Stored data
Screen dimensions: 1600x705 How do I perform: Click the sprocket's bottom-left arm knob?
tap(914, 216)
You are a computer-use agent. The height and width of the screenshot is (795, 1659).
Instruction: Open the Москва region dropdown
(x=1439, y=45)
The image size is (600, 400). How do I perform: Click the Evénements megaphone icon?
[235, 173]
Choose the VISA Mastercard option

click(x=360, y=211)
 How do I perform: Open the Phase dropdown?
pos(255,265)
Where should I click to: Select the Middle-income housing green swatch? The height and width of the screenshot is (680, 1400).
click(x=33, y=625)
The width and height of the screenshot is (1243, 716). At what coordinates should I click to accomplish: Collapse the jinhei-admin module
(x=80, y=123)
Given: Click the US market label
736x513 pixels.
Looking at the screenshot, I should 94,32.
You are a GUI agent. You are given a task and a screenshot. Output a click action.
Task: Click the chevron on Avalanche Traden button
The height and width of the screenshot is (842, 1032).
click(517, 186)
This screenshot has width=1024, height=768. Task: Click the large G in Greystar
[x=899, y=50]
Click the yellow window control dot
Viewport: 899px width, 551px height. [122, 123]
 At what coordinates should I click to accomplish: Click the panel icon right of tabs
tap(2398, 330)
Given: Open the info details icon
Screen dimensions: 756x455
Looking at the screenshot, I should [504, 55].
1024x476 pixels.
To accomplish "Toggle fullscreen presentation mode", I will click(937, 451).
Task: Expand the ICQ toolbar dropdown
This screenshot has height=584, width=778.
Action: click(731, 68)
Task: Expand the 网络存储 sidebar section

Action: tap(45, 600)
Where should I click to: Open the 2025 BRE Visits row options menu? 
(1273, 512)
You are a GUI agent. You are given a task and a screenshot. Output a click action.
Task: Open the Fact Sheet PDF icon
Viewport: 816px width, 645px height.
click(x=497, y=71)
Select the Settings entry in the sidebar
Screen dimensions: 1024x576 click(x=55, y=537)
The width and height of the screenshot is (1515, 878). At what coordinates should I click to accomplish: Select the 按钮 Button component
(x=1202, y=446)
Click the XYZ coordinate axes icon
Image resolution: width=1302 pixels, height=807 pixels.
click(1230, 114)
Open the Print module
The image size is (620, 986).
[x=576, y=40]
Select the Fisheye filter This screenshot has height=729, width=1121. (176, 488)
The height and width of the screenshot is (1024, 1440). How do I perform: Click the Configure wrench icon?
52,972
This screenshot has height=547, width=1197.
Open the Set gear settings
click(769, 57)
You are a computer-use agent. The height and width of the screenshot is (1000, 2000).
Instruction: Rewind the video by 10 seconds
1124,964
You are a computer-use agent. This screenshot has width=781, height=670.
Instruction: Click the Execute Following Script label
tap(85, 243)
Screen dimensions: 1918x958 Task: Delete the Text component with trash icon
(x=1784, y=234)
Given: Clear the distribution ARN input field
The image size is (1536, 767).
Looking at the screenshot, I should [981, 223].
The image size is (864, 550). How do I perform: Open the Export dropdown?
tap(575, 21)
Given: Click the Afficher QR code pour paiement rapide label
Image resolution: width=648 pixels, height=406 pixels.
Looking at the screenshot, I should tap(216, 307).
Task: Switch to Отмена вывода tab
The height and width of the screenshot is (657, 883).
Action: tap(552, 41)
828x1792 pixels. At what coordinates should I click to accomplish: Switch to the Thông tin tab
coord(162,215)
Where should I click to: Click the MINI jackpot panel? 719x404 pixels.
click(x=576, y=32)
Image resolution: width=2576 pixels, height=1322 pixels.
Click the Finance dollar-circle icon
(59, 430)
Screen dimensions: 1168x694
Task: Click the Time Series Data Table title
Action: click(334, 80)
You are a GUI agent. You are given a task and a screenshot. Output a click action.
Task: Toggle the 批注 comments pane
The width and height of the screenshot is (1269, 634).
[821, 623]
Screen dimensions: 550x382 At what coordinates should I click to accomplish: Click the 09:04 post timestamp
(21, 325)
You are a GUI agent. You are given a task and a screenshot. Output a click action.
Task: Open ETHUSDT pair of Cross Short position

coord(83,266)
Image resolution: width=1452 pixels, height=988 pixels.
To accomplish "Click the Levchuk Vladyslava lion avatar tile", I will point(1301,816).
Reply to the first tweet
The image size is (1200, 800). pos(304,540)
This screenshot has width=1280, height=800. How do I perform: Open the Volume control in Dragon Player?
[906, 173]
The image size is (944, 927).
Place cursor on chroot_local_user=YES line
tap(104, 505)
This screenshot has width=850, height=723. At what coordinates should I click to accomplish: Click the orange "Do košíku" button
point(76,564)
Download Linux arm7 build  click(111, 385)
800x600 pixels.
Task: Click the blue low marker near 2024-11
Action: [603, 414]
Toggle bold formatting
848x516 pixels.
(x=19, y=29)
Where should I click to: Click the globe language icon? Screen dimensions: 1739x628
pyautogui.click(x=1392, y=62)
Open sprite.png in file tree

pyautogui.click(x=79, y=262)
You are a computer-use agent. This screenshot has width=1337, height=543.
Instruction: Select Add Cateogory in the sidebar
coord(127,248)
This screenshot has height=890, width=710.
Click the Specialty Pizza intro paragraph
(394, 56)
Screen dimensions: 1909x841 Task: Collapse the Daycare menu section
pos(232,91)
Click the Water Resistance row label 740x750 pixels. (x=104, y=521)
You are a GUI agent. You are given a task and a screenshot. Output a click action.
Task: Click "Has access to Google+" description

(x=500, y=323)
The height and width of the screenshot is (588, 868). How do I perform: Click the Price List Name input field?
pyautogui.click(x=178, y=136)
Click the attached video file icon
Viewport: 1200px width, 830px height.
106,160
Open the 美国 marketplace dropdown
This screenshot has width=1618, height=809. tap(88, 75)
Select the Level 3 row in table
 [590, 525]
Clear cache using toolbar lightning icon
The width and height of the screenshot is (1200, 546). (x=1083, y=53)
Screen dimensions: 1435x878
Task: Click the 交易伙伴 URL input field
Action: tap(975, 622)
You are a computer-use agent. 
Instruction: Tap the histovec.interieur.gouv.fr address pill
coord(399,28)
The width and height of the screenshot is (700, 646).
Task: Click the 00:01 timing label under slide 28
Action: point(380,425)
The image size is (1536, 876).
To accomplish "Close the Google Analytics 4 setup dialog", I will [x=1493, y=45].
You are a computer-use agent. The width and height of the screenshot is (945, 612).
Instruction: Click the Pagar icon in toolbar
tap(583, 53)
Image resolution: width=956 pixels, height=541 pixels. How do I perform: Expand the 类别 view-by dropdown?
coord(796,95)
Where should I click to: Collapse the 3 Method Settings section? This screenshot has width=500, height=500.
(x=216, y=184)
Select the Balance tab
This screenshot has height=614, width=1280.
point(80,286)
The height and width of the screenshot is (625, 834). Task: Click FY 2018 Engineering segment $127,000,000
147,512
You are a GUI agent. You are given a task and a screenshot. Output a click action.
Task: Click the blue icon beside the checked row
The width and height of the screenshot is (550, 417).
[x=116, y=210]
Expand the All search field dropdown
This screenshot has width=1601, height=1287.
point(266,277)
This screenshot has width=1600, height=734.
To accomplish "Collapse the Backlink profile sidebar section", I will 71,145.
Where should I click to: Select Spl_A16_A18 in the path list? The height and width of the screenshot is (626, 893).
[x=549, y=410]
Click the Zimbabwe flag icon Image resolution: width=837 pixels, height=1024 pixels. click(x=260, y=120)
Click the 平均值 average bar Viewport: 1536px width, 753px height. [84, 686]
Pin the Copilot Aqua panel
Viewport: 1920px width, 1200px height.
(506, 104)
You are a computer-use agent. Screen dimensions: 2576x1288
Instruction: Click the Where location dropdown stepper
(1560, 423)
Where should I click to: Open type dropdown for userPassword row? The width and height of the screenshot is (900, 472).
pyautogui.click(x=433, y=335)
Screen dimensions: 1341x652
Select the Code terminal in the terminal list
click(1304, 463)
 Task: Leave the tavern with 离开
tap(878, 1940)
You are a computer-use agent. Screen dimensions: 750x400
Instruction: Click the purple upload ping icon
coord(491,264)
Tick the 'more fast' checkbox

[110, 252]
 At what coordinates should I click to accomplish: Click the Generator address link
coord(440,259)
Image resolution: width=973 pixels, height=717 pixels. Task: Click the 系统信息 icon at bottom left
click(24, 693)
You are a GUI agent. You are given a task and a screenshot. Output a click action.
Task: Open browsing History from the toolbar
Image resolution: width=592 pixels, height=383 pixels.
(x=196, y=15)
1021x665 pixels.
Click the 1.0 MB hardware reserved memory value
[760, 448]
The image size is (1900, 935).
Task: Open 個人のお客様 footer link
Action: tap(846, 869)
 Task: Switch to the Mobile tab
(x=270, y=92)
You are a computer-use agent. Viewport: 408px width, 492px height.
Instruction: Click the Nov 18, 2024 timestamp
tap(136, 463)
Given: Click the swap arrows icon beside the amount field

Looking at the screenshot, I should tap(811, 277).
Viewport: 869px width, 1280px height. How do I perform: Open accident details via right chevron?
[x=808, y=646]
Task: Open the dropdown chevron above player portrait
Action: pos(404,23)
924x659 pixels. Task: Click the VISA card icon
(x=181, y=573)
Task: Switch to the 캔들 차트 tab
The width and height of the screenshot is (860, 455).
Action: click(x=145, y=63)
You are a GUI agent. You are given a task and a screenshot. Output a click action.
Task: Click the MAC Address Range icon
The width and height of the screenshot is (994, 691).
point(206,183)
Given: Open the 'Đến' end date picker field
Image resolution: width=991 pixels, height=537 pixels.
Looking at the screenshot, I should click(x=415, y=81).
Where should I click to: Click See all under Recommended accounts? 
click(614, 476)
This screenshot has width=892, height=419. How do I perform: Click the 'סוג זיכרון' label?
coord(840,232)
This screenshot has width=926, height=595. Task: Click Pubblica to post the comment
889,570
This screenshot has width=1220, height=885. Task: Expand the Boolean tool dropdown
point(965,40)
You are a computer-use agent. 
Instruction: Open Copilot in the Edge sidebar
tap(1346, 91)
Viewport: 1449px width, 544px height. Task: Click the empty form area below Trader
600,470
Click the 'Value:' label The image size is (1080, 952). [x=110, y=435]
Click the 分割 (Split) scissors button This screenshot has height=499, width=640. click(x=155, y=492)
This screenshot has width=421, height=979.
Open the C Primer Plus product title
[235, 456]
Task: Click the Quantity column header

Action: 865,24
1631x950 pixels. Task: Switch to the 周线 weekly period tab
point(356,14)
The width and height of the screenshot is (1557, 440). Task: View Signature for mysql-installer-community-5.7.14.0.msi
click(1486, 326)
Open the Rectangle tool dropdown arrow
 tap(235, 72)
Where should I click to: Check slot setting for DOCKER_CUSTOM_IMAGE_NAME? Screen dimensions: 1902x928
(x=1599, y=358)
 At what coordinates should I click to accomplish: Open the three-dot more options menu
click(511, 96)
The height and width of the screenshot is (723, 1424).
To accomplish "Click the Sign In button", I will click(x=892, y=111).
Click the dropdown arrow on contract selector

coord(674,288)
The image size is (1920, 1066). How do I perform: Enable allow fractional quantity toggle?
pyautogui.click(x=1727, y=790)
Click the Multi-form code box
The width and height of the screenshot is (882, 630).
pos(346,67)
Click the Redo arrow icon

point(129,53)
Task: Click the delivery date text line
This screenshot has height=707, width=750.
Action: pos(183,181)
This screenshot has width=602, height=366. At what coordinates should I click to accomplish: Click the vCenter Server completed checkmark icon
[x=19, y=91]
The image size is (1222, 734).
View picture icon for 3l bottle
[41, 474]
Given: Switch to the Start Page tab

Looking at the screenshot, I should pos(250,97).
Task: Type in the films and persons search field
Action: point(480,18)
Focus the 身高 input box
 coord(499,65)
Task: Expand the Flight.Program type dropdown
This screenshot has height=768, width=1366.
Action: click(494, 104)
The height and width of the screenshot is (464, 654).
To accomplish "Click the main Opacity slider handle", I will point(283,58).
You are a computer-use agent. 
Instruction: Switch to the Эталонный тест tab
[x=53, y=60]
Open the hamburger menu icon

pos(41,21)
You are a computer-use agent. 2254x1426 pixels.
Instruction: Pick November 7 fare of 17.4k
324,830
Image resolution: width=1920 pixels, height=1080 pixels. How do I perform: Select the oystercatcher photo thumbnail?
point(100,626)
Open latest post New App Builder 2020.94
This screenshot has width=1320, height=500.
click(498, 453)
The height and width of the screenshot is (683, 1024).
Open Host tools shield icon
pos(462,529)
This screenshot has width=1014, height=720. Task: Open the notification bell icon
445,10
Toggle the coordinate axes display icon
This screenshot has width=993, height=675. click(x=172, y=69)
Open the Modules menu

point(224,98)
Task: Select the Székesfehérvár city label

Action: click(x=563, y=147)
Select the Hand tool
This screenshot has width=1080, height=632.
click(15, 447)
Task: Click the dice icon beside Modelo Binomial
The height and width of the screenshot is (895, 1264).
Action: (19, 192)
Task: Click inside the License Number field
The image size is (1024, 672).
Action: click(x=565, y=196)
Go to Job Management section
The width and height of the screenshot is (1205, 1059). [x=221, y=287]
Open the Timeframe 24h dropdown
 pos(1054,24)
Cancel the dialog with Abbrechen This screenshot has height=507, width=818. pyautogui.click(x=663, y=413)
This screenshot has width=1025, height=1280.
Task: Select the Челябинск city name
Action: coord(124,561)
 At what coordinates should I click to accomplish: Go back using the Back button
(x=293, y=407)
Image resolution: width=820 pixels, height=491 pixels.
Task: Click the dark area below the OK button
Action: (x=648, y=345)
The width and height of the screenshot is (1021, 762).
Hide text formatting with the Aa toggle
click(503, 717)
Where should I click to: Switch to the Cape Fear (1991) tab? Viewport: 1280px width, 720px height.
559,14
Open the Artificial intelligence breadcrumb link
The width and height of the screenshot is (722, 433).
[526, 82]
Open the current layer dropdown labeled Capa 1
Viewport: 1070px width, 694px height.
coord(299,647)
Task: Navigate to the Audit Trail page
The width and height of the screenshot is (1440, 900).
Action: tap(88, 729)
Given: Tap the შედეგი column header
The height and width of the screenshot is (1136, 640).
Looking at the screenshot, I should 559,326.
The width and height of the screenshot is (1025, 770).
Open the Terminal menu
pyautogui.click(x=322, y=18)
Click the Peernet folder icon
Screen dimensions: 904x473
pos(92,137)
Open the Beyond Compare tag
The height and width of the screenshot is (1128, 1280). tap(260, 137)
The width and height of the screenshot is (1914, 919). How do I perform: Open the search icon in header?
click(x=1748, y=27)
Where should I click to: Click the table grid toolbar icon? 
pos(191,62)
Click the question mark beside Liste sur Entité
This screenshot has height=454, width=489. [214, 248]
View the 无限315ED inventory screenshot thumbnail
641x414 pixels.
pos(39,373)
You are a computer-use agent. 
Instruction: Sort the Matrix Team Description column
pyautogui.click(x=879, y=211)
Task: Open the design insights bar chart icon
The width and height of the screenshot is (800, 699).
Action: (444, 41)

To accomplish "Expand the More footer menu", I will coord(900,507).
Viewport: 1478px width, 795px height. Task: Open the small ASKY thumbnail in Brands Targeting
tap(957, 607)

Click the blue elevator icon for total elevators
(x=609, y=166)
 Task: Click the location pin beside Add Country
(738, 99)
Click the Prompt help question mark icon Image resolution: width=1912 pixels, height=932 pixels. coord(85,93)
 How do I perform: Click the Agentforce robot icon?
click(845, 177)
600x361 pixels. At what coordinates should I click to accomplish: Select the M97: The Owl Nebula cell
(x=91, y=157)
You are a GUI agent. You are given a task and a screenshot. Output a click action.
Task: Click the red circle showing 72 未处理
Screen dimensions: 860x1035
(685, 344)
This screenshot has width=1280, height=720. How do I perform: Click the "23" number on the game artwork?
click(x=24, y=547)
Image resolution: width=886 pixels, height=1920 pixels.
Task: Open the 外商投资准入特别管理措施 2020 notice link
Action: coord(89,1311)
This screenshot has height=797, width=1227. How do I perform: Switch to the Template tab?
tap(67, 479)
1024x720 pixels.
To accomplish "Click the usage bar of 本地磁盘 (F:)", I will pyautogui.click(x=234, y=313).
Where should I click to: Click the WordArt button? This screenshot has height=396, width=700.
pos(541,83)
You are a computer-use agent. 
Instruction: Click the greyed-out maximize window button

* **Aim of the task**:
List every line in the records above that contains the word "date".

* **Result of this task**:
Given: Open the 'Đến' end date picker field
Task: Click the delivery date text line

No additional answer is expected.